This project will help illuminate the lived experience of immigrants in the region and elevate the work being done to support and advocate for them. This exhibit will inform the targeted population (residents, council members, legislators) and will be used by as a tool for community connection as well as organizing and policy work. It will also serve as an experience by community members of giving voice and exposure to their own lived experience as an immigrant in this region, the experience of students to participate in a public arts and community awareness project focused on immigration; to educate the general public on immigration and issues related to that lived experience through the arts; to ignite public dialogue and advocacy around the related topics, and to increase awareness of/engagement with ICIJ and IEIYC.
Project History
Pitzer's PLACE leadership team consists of Pitzer undergraduate students Amanda Gomez and Ray Hill-Cristol, and alum, Christian Cabunag, and CASA faculty director, Tessa Hicks Peterson alongside community partners from Inland Coalition for Immigrant Justice (Lyzzeth Mendoza, community engagement and policy director; Jessica Hernandez, digital media coordinator, and Ramon Morales, community leader) and from the Inland Empire Immigrant Youth Collective, (Najayra Valdovinosoto, youth programs coordinator).

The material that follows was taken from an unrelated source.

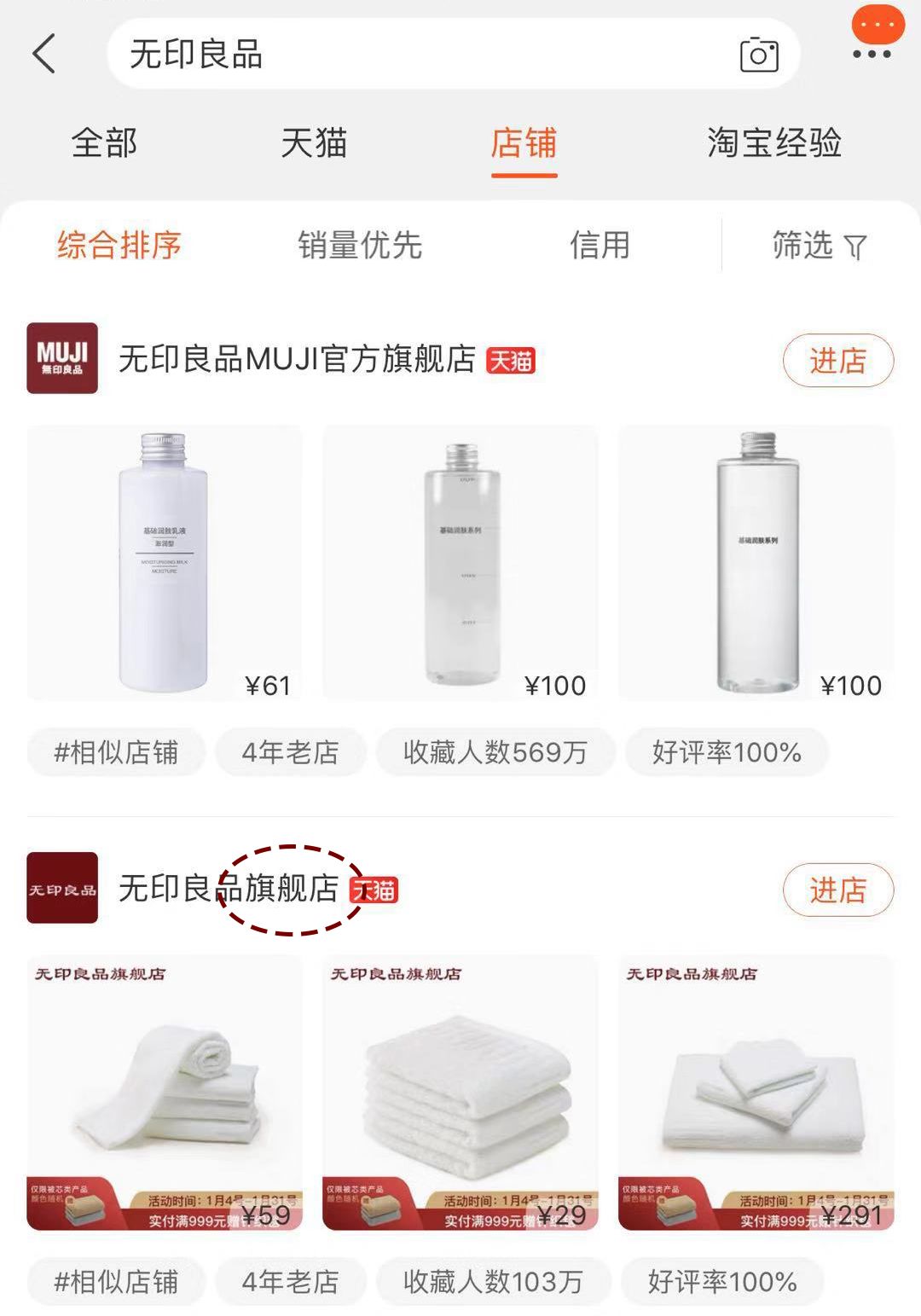Image resolution: width=921 pixels, height=1316 pixels.
Task: Tap the camera icon to search by image
Action: 757,54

This leadership team facilitated many community-arts events November-March, 2019-20, leading up to the launch of a collaborative community photography art project on April 14, 2020 that involved ten community artist participants from ICIJ and IEIYC. These artists are primarily undocumented immigrants, ranging from teenagers to grandmothers, brand new artists to seasoned ones, community activists to street vendors, who all dedicated themselves to two months of documenting their lived experiences as immigrants in the inland region.
Project Launch
The PLACE leadership team and community artists engaged in weekly check-in digital gatherings where participants and team leaders continued conversations to build community, discuss how the photo-taking process was going, shared photography tips and suggested themes, and demonstrated mutual support for this budding community. At the close of June, we formally ended the photo-taking portion and engaged in a process for collective editing and curation of photos. Each participant curated their own selection of top ten photos, provided descriptions of each and a biography about themselves. We met to look at and provide feedback on the photos and debrief about the process of taking them, writing and reflecting on them, and thinking together what shape the public exhibit should take. This final conversation resulted in a number of ideas, including using the photos online in photo galleries of our participating organizations' websites, creating our own website to highlight all photos and the artists, and eventually printing them on large banners so they can be used for in-person events, advocacy efforts, gallery viewing, and perhaps eventually translating them into a digital or print book or zine to be used for educational, promotional and personal uses.
December 5, 2020 the group will host both a digital launch party, inviting friends, families, participants, team leaders and the public to view the photos and discuss with the artists the process and what it meant to them in meaningmaking around their lived experiences of immigration in our region. The gallery website will launch publicly on this date; the other modalities and platforms (banners and books) will be designed and printed in Spring 2021.